The Prophet Muhammad ﷺ also said,
“Facilitate things to people (concerning religious matters), and do not make it hard for them and give them good tidings and do not make them run away (from Islam).” (Bukhari)
The need to facilitate people within the mosque is not just a direct order from our beloved Prophet Muhammad ﷺ; it is the key to establishing the kind of community spirit found within the Prophet’s ﷺ own mosque.
In light of this, it is important for local mosques to regularly evaluate the facilities they provide against the requirements of the community and make improvements and adjustments where required. This article is a means of contributing to that process, by discussing the needs of one particular sector of the Muslim community today.

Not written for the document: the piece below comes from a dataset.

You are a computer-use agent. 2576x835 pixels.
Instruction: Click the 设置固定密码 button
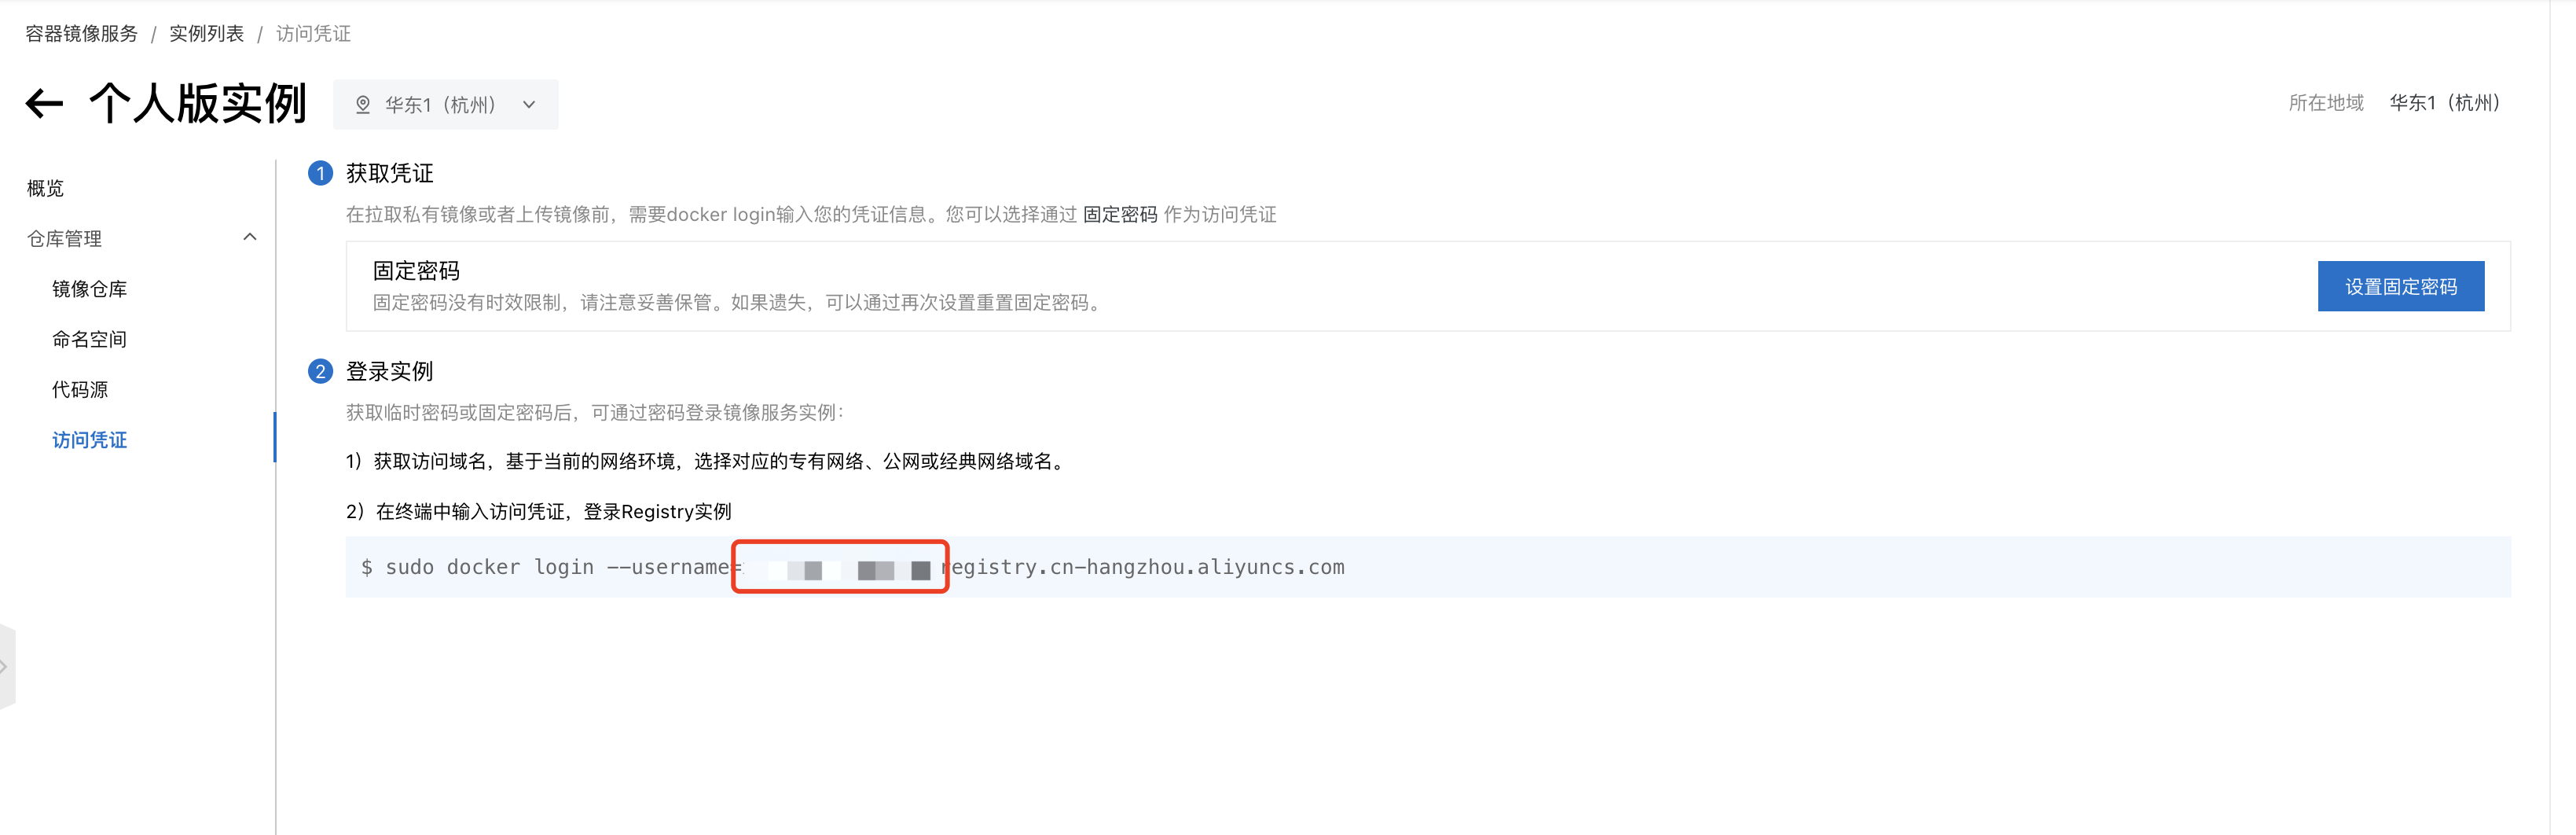[2400, 286]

Autism Spectrum Disorder (Autism) is a neurodevelopmental disorder that affects social interaction, communication, and behaviour. Individuals with Autism will struggle with each of these aspects to varying degrees. Within social hubs such as mosques, their symptoms are likely to increase.

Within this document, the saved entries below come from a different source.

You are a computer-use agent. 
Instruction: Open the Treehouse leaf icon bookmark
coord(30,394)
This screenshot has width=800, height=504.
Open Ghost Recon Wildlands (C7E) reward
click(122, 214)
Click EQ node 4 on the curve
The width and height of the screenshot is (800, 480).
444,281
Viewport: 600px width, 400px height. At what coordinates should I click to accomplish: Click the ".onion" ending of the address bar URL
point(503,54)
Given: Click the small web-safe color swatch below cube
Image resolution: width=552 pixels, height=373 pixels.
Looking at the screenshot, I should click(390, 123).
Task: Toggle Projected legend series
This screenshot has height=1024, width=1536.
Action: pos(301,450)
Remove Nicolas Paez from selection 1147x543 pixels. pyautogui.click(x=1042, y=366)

To date, the country reporting the highest number of Autism cases is Qatar, which has a largely Muslim population. This would lead one to believe that the Muslim world is ahead of the game when it comes to dealing with the needs of autistic members of the community. Unfortunately, this is not the case. In many Muslim countries, it is difficult to even get a diagnosis of the condition for young children. The reason is not entirely clear; however, cultural taboos around acknowledging disabilities and lack of knowledge of Autism likely contribute to this.
Back in the UK, alhamdulillah things are improving, and in recent years, there has been a growing awareness and understanding of Autism within the Muslim community. But there is still a long way to go. Many Muslim parents with autistic children feel let down by their local mosques.

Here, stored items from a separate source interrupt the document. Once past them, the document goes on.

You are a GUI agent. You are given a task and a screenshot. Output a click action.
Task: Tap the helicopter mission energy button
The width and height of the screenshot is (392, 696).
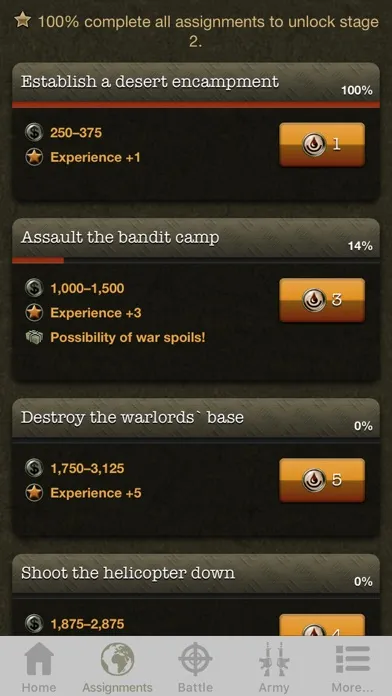pos(322,625)
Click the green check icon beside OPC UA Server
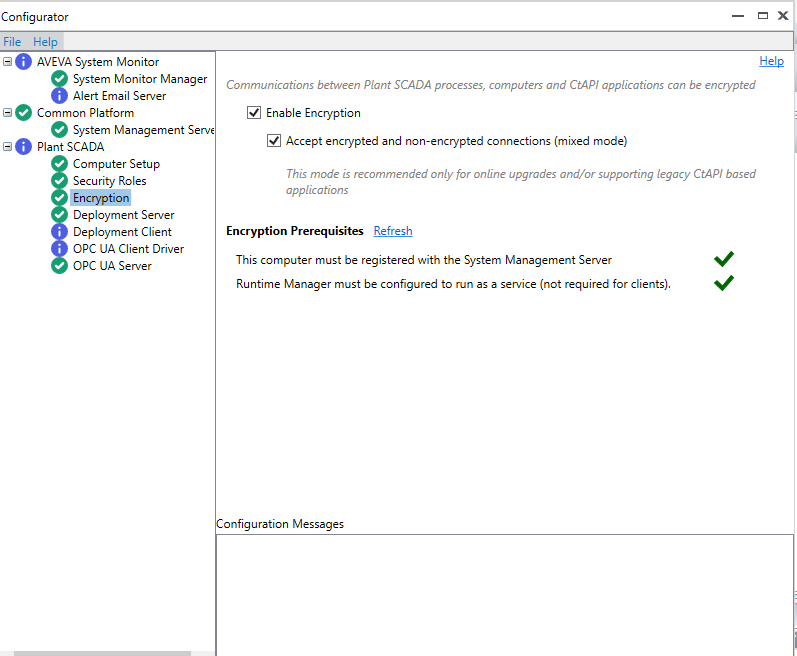Viewport: 797px width, 656px height. click(60, 266)
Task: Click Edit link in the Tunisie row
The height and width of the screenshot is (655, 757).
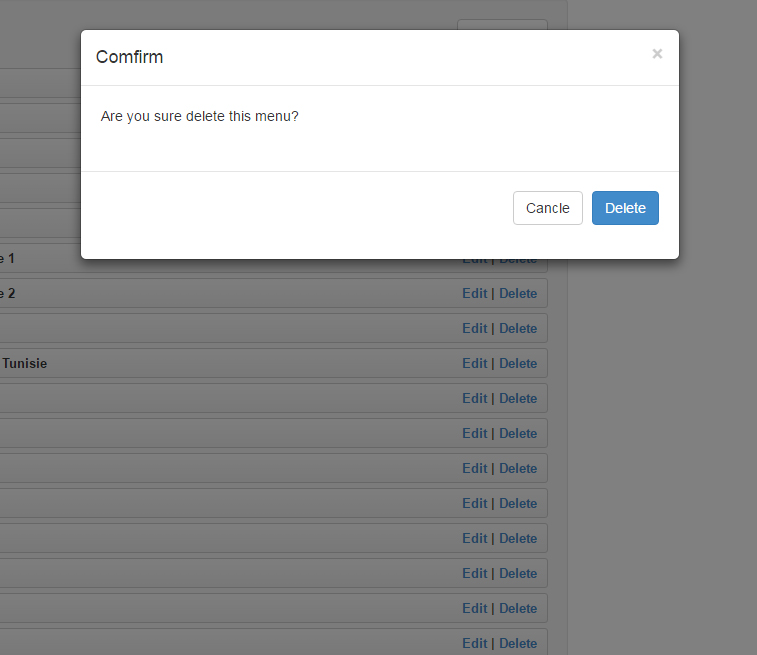Action: 475,363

For example, a common grievance is that their local mosque either refuses to accept their child into the Maktab (Islamic classes), or where accepted, is not willing to make any adjustments to the system to help facilitate their child. As a result, parents often decide to go for private tuition for their child’s Islamic learning.
Parents also find it difficult to attend the mosque themselves at prayer times, due to the fear that their child might not cope well in the mosque environment and disturb the prayers. This results in both the parents and the child feeling isolated from the mosque and the local community.
So, what is the solution? On a closer examination of the requirements of the autistic community, this can be easily avoided with a few small adjustments to the way that the mosque operates.
Here are 7 simple, cost-effective ways that mosques can cater to the needs of the autistic community.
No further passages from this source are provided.